I can get duck carcass for 0.90 A LB. 40 LBS BOX. Do you think it will supply the duck protein that the dogs need?


----------



## CavePaws (Jan 25, 2011)

I think it would depend on how much meat is left on the duck carcass...If there isn't much then it's probably just a lot of bone and connective tissues. Kind of like chicken frames? I'd still like to get duck frames though for just something other than chicken!


----------



## Northwoods10 (Nov 22, 2010)

Boxers&Pom's Mom said:


> I can get duck carcass for 0.90 A LB. 40 LBS BOX. Do you think it will supply the duck protein that the dogs need?

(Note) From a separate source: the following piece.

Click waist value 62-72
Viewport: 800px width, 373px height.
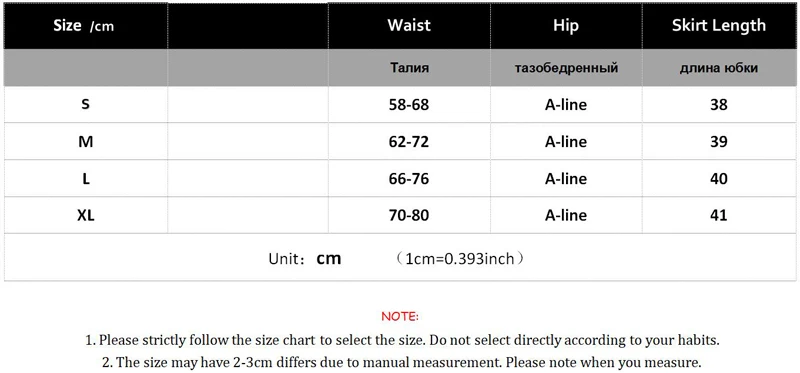tap(409, 141)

The duck carcass I got was too boney...not a ton of meat on it. But maybe you could call and see how meaty they generally are. 

I'd say Duck is a great protein to add into the mix...just a lot fattier than chicken so I'd use sparingly. My dogs weren't a fan of duck!


----------



## Boxers&Pom's Mom (Jan 17, 2011)

They also sell 10 quarters for $33.00.


----------



## woofhearted (Mar 8, 2011)

Thanks for all your replies folks!! Fattier is good.. I am thinking as I have two high energy boxers  Its hard to keep the weight on.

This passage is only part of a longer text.